In the reflection paper, Commissioner Byrne argues that good health is a driver of economic growth but “without long-term investment in good health, healthcare and social costs will continue to rise and economies will inevitably suffer”. David Byrne warns that the emphasis must move away from a “defensive approach”, one that focuses on the prevention of illness, to a “forward-looking approach” advocating life-long physical and mental well-being. Tackling inequalities that lead to differences in the quality of health, housing and work conditions and the living environment is another area a future health strategy should address. The commissioner argues that a co-ordinated approach is necessary to fight health inequalities as it involves a number of EU policy areas (including agriculture, environment and trade). David Byrne has also said that the funds available under the EU’s Public Health Programme are insufficient and that this should be taken into consideration in the ongoing discussions on the new financial framework.

Some organisations have published their positions since the closure of the public consultation on 15 October. 

The European Public Health Alliance (EPHA), which refers to itself as a "platform of NGOs and not-for-profit organisations", has welcomed the consultation process, which they label " transparent, open and extensive". The health platform of NGOs warns that health inequalities have widened in most EU countries, which has resulted in worse health status and a generally shorter lifespan for people living in poorer communities. EPHA quotes figures which show low levels of financial allocation to prevention and promotion: 2.8 per cent of total health expenditure in OECD countries. The alliance would promote a more "consistent and rigorous application of a Health Impact Assessment" in order to ensure that the EU's actions contribute to a high level of human health protection, which is the objective of Article 152 of the EU Treaty. EPHA would promote a "reinforced DG Health" whose remit would extend not only to public health, but also to pharmaceuticals, workplace safety, and the co-ordination of various EU agencies. 

Health First Europe, whose members include patient groups, healthcare workers, academics, experts and the medical technology industry, has called on the Commission to step up its role in co-ordinating health policies in the EU and in compiling health-related background research. "Where competence for health still largely lies with the member states, the European Commission has to ensure that public health objectives are fully integrated into the work of all its Directorates-General," states a Health First Europe press release.

The European Federation of Pharmaceutical Industries and Associations (EFPIA) calls on DG SANCO to produce an annual "EU Health Report", taking the existing Health Status Report as a model, but published more regularly and with more comparable data that could be used as a point of reference in future debates. EFPIA's first general recommendation to the Commission is to enhance the quality of information made available to citizens. The innovative pharmaceutical industry would also like to see the Commission "act as a catalyst in the debate on healthcare", in view of Europe's ageing population and the East-West split with regard to income.

The European Medical Technology Industry Association (Eucomed) warns that an "appropriate balance must be found between prevention of ill health and treatment" (since not all conditions are preventable) and argues that data should be developed assessing the long-term impact of investments in health and medical technology.

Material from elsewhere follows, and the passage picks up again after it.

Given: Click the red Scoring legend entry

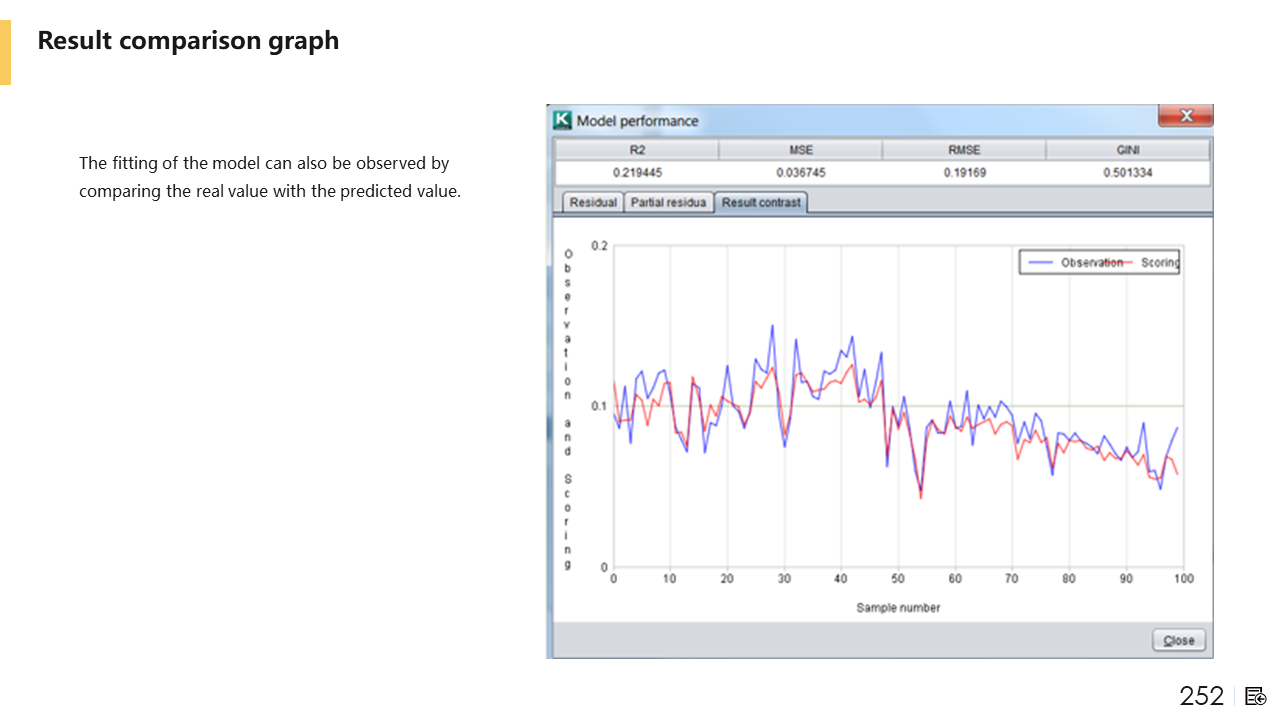Looking at the screenshot, I should pos(1158,263).
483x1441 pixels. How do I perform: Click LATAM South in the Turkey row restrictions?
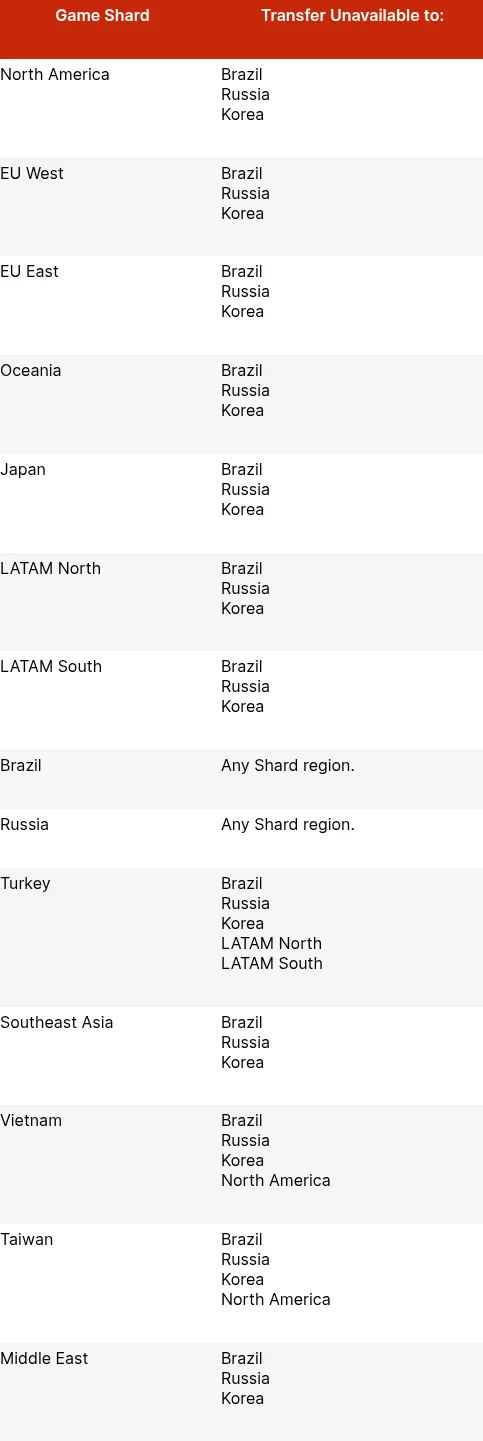[272, 964]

Eucomed underlines that alliances comprising patients, healthcare professionals and the healthcare industry should be recognised as a quality source of information for patients.

EURACTIV welcomes additional stakeholder comments  which will be added to this file.

The outgoing Public Health Commissioner David Byrne launched a reflection process in July, inviting stakeholders to express their visions on a future EU health strategy. A paper by Commissioner Byrne, entitled "Enabling Good Health for all - A reflection process for a new EU Health Strategy", and a complementary non-paper by DG SANCO (Health and Consumer Protection), entitled "Partnerships for Health in Europe", served as a basis for the consultation. The deadline to submit contributions was 15 October.

David Byrne's mandate as commissioner comes to an end this month. From the beginning of November, the new Cypriot commissioner Markos Kyprianou will take over, provided that the European Parliament votes to accept the Barroso Commission as a whole on 27 October.

During a hearing by MEPs on 8 October, Mr Kyprianou said he would, in particular, promote healthier lifestyles, co-operation between national health services and protection of patients' rights, including their right to information (see also EURACTIV, 11 October 2004).

The outcome of the consultation will help shape the future EU health strategy to be developed by the next Commission.